The same goes for bright recording, Warm recording (whatever that means).

The problem there, though, is the one I keep raising: it seems to leave the ultimate aim for this hobby unmoored - just hanging in the air without justification.

Why in the world should anyone care about "being faithful to the recording" and reproducing it accurately? Stopping there seems to be utterly arbitrary, as if hif-fi is just some academic pursuit of "reproducing a signal for the sake of reproducing a signal."

And this makes a lot of the derision of "colored" components all the more arbitrary. If you can't give a good answer why anyone should, or would want to concentrate on reproducing the signal faithfully, you'd have no right to castigate any deviation from this goal. And yet we see just such derision for colored components here all the time.

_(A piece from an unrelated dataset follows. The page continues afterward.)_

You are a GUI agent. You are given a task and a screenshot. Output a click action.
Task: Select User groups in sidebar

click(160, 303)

The original version of "high fidelity" at least had a sort of north star goal of "reproducing the sensation of hearing real live performances. " As far away a goal as that may be, it was at least some yardstick/goal that seemed non-arbitrary. (After all, why were they recording music performances in the first place, if not to hear that specific sound at the other end - playback?)

I think that if you take the view "I want to reproduce the recorded signal as accurately as possible" you inevitably bring in some sort of "artist intent" in terms of "hearing the artistic choices of the artist, as unmolested as possible."

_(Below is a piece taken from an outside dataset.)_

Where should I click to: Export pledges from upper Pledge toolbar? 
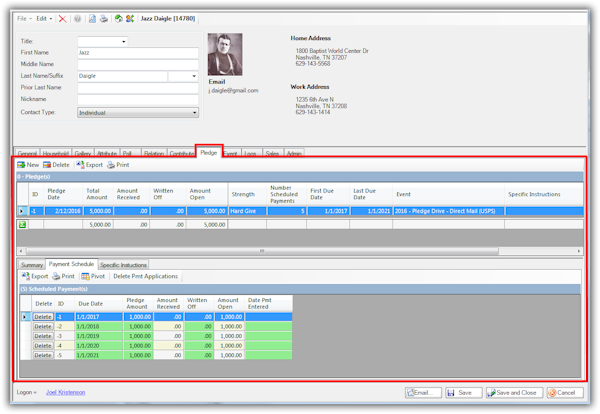89,164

And then of course there's quicksand there...the circle of confusion.

My own approach navigating all these concerns is this:

Like Jim Taylor said: I don't worry much about the artist's intent.

Notice I didn't say I don't care about the artists intent. There certainly is a sense in which I care very much about the artists intend. After all they made all sorts of artistic decisions in making the music, and those decisions are what make their music "theirs."

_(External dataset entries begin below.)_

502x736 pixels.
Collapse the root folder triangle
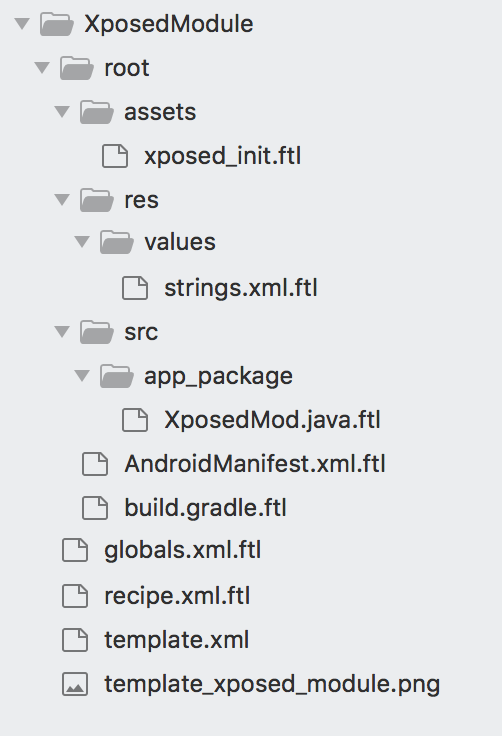42,68
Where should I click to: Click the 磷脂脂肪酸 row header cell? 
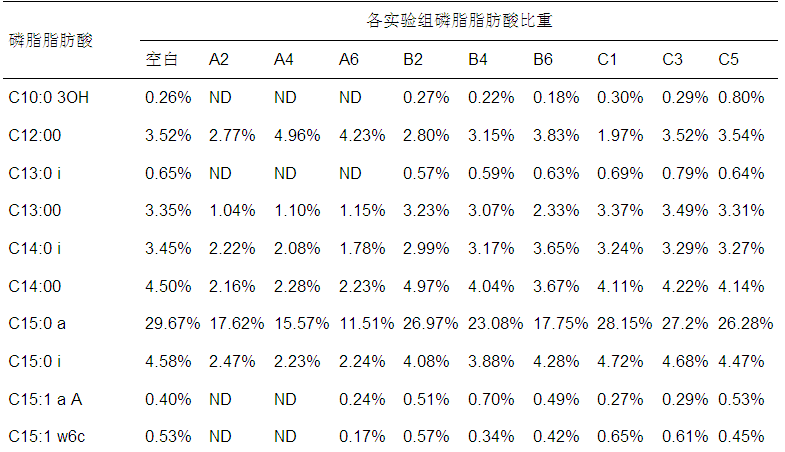46,40
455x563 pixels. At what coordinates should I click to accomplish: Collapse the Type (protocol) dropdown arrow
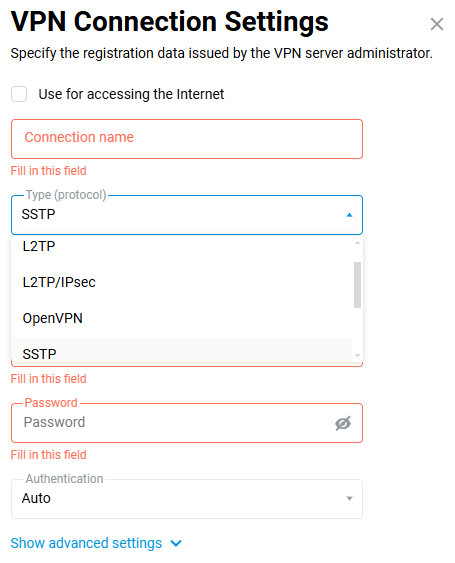[x=349, y=215]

But I don't worry much about not getting the intent because:

1. I can't know precisely the artists intent - circle of confusion among other things. But I would say I can infer a more general intent for most musicians: that the listener enjoys their music! I think most artists are happy that you are listening and enjoying their music on whatever system you have, whatever floats your boat.

2. Possibly more important: The reason I don't worry much is that I think it's just not hard to get the general intent of the artists music. That intent, that is the essential character of the music has, since recorded music became available, "translated" over countless different playback systems, from gramaphones, to cheap record players in teenagers rooms with records strewn all over the floor, to transistor radios on the beach in the 60's, to "boomboxes," walkmans, car stereos - you name it. What makes "Hey Jude" by The Beatles sound like Hey Jude comes through loud and clear on practically any system you are likely to find.

So I spend virtually no time fretting "Oh gosh, maybe I'm not hearing this precisely on the equipment the artists intends" since that modus operandi has, for the most part, never really been part of the dissemination of music.

I therefore have no problem nudging the sound of my system in the direction that makes me want to listen to more music.

This doesn't at all mean a perfect abandonment of the relevance of measurements. Clearly they can help people design equipment to more reliably reach the design goal. And clearly measurements can help understand how something sounds, and to a degree predict how something will sound. Generally speaking, I tend to prefer in speakers which exhibit fairly neutral, low distortion sound. It's not because I'm chasing "pure neutrality per se" but rather "a generally neutral speaker tends to sound better to my ears." If I'm too aware of certain colorations - e.g. if voices tend to reliably sound too chesty, muffled, or too sharpened etc, or if the bass has a homogenized droning character - this can be distracting for me. In many areas "lower distortion" just sounds better to me. However, once I've started with a decent speaker in that regard, I'm find nudging the sound a bit with a coloration that, to my ears, adds a bit without sticking out as obvious distortion, one that doesn't cover up the nuances of recordings.